Strubelt O
Arzneimittelforschung. 1984;34(10):1265-70.
In rats, the intravenous infusion with acebutolol lead to a dose dependent decrease of arterial blood pressure, heart rate, cardiac output and total peripheral resistance, to sinus bradycardia, widening of the QRS complex, 1st and 2nd degree AV-block and intraventricular conductance disturbances. Nine possible antidotes were administered i.v. to rats which had been infused with 2 mg/kg X min acebutolol for 60 min. Isoprenaline proved the best antidote against acebutolol antagonizing the bradycardia by 88% and the hypotension completely. The activities of orciprenaline and prenalterol were lower than those of isoprenaline. Dopamine, epinephrine and norepinephrine antagonized acebutolol-induced hypotension, but did not influence considerably the bradycardia. Glucagon, on the other hand, antagonized the acebutolol-induced bradycardia by 47% but exerted only a small activity on the hypotension. Aminophyllin and calcium were nearly ineffective as antidotes against acebutolol. Isoprenaline and dopamine infused simultaneously restored heart rate, arterial blood pressure and cardiac output of acebutol-poisoned rats. The survival time of rats infused with 4 mg/kg X min acebutolol was doubled by the additional infusion of 0.2 mg/kg X min isoprenaline. The antagonistic activity of a treatment with isoprenaline and dopamine against the cardiovascular toxicity of acebutolol was confirmed in rabbits.

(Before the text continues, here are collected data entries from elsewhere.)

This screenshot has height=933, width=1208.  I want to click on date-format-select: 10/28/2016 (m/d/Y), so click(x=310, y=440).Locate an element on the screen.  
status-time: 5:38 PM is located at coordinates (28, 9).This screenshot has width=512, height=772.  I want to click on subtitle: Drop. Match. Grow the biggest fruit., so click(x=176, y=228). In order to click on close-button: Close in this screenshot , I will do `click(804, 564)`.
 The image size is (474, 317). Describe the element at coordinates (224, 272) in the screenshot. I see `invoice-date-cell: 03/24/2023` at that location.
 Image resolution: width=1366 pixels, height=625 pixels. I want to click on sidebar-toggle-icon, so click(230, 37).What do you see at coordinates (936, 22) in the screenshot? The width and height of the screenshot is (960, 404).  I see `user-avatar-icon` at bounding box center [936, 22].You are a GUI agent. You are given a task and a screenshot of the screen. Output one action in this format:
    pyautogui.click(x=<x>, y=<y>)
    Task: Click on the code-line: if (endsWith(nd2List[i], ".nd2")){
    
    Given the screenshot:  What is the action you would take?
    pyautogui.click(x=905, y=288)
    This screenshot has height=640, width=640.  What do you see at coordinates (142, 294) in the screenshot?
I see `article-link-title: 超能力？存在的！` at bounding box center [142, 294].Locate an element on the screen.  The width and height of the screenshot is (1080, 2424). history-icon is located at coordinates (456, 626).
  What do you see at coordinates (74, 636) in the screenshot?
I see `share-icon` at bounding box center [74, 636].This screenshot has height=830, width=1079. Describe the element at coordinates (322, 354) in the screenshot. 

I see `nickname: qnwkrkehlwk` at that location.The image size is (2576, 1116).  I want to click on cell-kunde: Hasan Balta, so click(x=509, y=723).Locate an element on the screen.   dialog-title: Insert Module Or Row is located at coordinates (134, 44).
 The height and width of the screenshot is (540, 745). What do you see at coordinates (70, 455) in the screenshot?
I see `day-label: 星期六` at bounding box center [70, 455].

在大鼠中,静脉输注醋丁洛尔会导致动脉血压、心率、心输出量和总外周阻力呈剂量依赖性下降,出现窦性心动过缓、QRS波群增宽、一度和二度房室传导阻滞以及室内传导障碍。对已静脉输注2毫克/千克×分钟醋丁洛尔60分钟的大鼠静脉注射9种可能的解毒剂。结果证明,异丙肾上腺素是对抗醋丁洛尔的最佳解毒剂,可使心动过缓拮抗88%,并完全对抗低血压。奥西那林和普瑞特罗的活性低于异丙肾上腺素。多巴胺、肾上腺素和去甲肾上腺素可对抗醋丁洛尔引起的低血压,但对心动过缓影响不大。另一方面,胰高血糖素可使醋丁洛尔引起的心动过缓拮抗47%,但对低血压仅发挥微弱作用。氨茶碱和钙作为对抗醋丁洛尔的解毒剂几乎无效。同时输注异丙肾上腺素和多巴胺可恢复醋丁洛尔中毒大鼠的心率、动脉血压和心输出量。额外输注0.2毫克/千克×分钟异丙肾上腺素可使输注4毫克/千克×分钟醋丁洛尔的大鼠存活时间加倍。异丙肾上腺素和多巴胺联合治疗对醋丁洛尔心血管毒性的拮抗作用在兔中得到证实。